Signature: In JWT, signature is an important part of the token. It is used to establish authenticity and non-tempering of tokens. To create a signature JWT needs Base 64 encoded both header, payload, and a secret salt. JWT will then use the algorithm specified in the header to sign the token. For example, to sign a token with HMAC SHA256, JWT will do Following
HMACSHA256(
base64UrlEncoded(header) +
"." +
base64UrlEncoded(payload),
secret
)The signature will be used to verify the message is not tampered with, by parties involved. And in case of asymmetric keys it can also establish sender’s identity
How does JSON Web Token work
In authentication, when the user successfully logs in using their credentials, a JSON Web Token will be returned to the user. Since tokens are credentials, great care must be taken to prevent security issues. In general, you should not keep tokens longer than required.
Token should have an expiration time depending on varying from application to application. You also should not store sensitive session data in browser storage due to a lack of security.
Whenever the user wants to access a protected route or resource, the user agent should send the JWT, typically in the Authorization header of HTTP request; using the Bearer schema.

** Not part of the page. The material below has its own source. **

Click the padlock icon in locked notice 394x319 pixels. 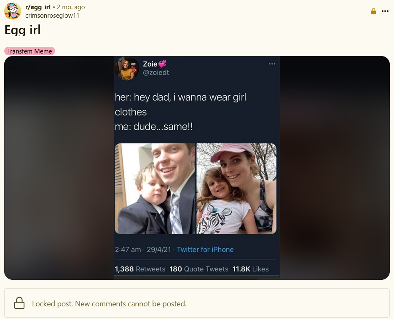tap(19, 303)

The content of the header should look like the following:
Authorization: Bearer <token>This can be, in certain cases, a stateless authorization mechanism. The server’s protected routes will check for a valid JWT in the Authorization header, and if it’s present, the user will be allowed to access protected resources. If the JWT contains the necessary data, the need to query the database for certain operations may be reduced, though this may not always be the case.

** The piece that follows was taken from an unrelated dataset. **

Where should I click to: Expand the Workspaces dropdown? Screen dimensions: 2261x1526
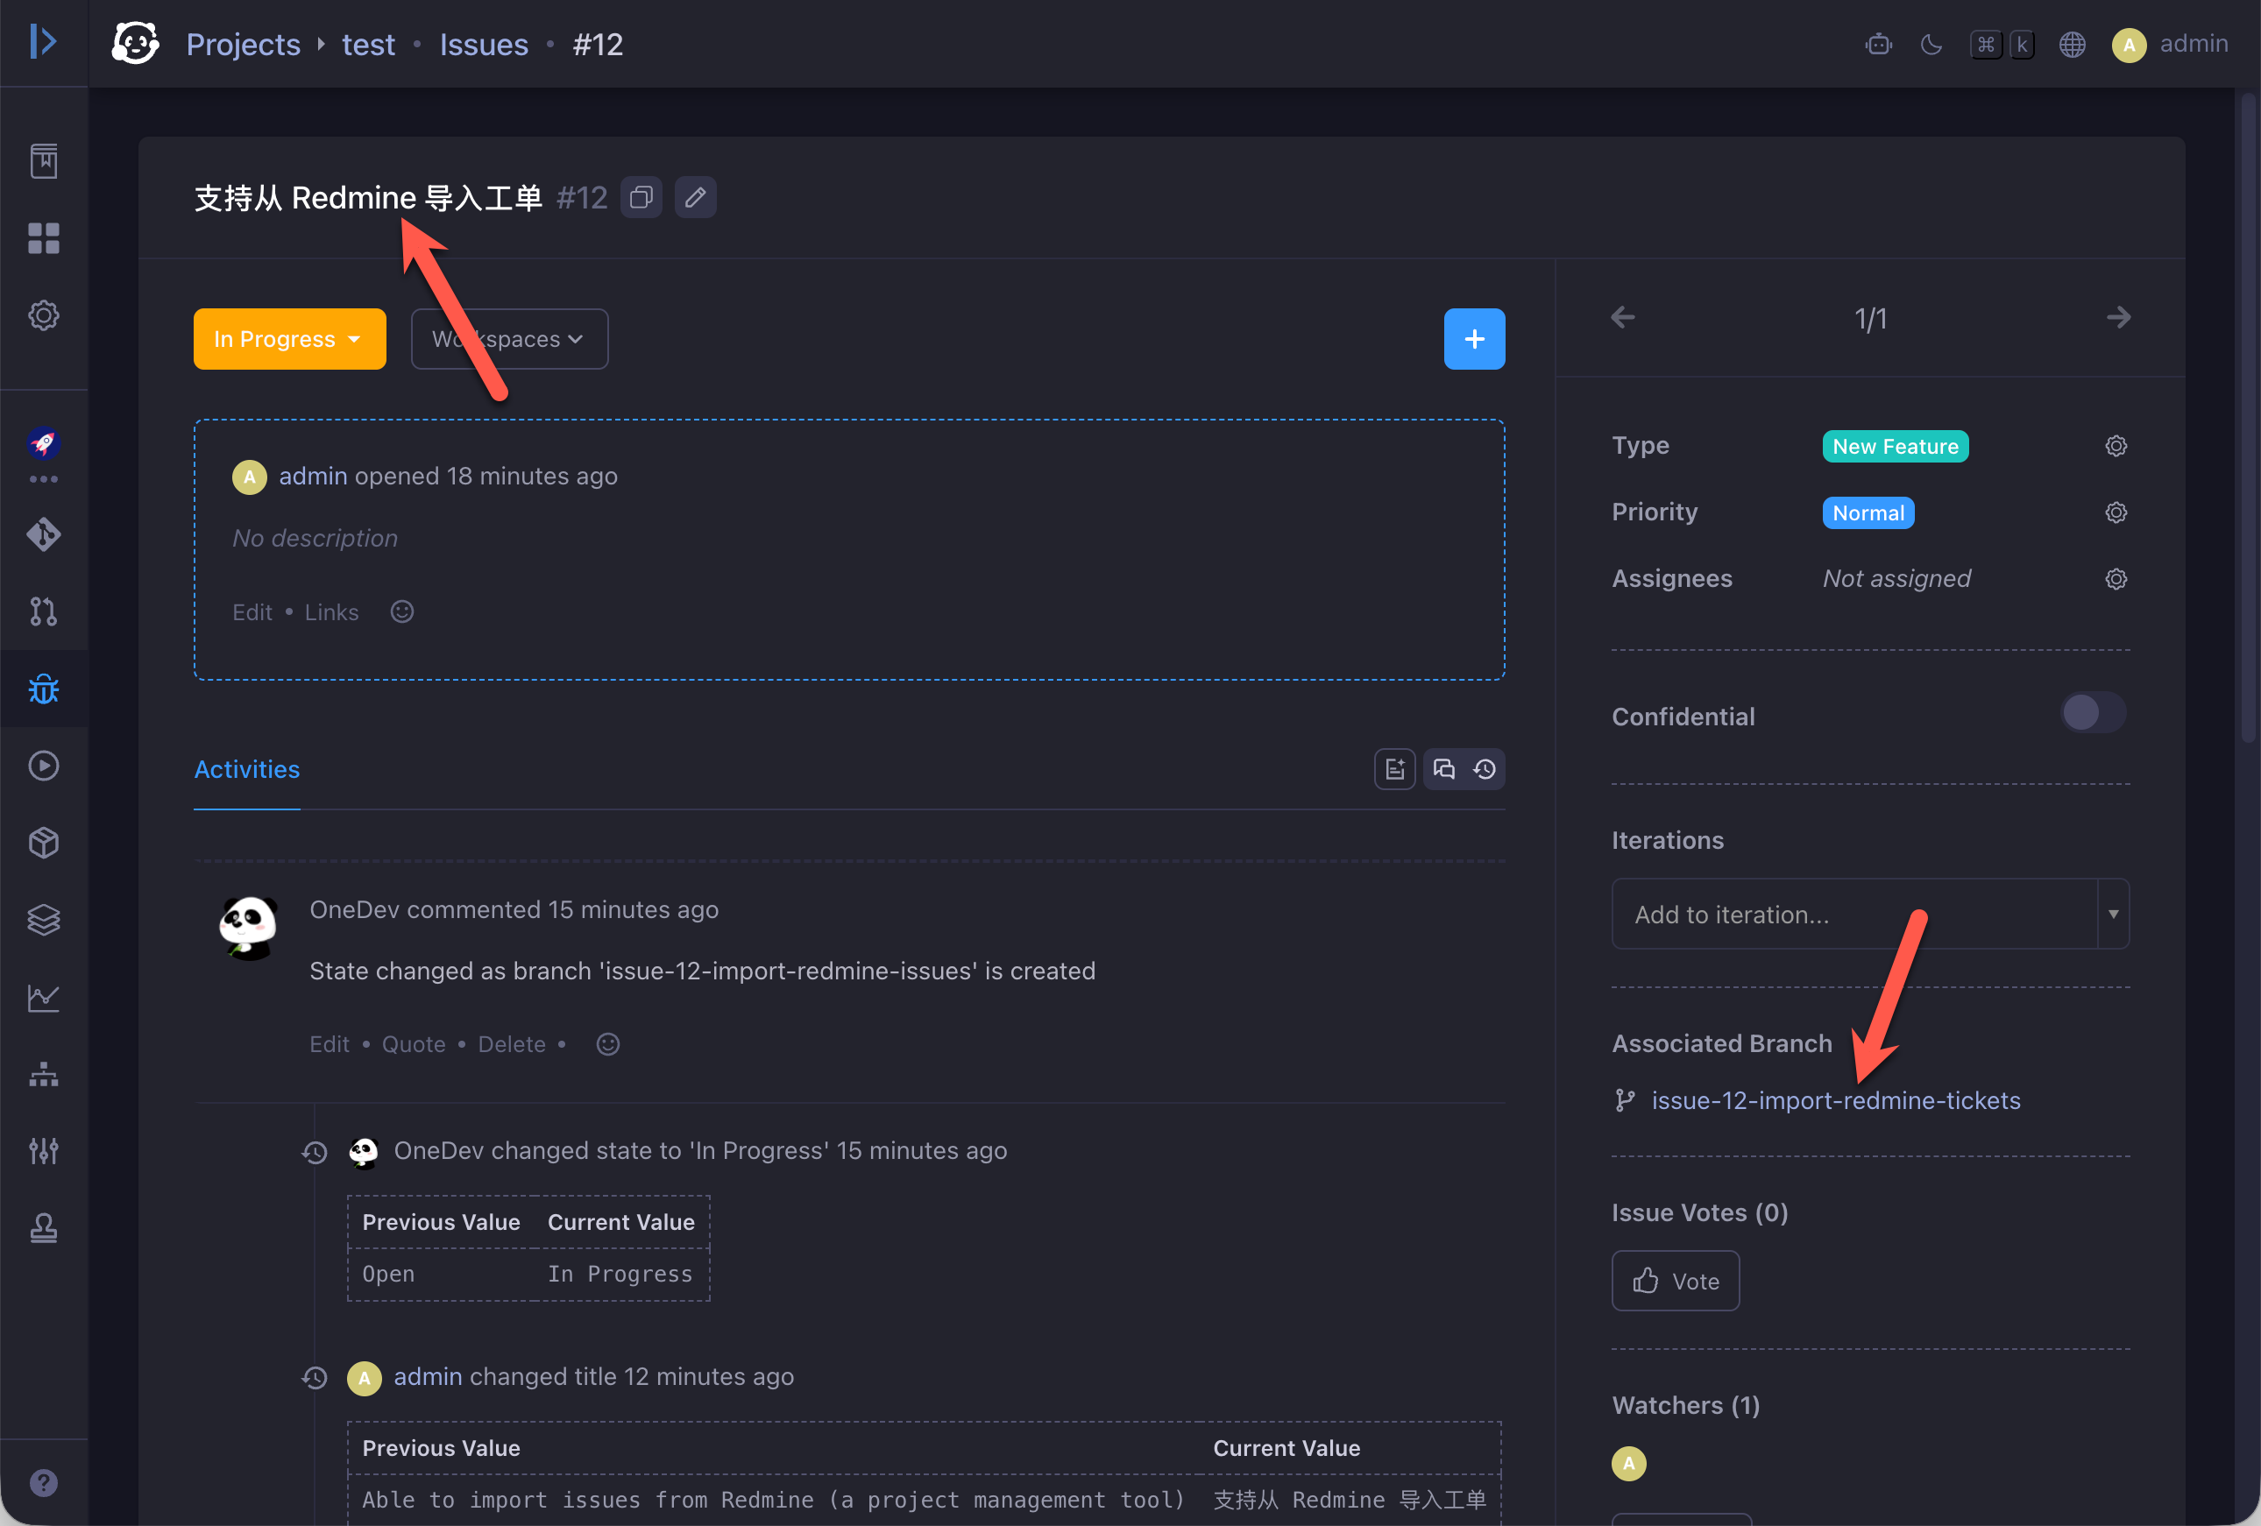[510, 338]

If the token is sent in the Authorization header, Cross-Origin Resource Sharing (CORS) won’t be an issue as it doesn’t use cookies.
The following diagram shows how a JWT is obtained and used to access APIs or resources:
How does a JSON Web Token work
1.) The Application or client sends an authorization request to authorization endpoint with credentials
2.) A JSON Web Token is returned to user, If user identity is successfully established
3.) User shares that access token with subsequent requests to access protected API endpoints
Note: All the information contained within the signed token is exposed to users or other parties, even though they are unable to change it. This means you should not put secret information within the token.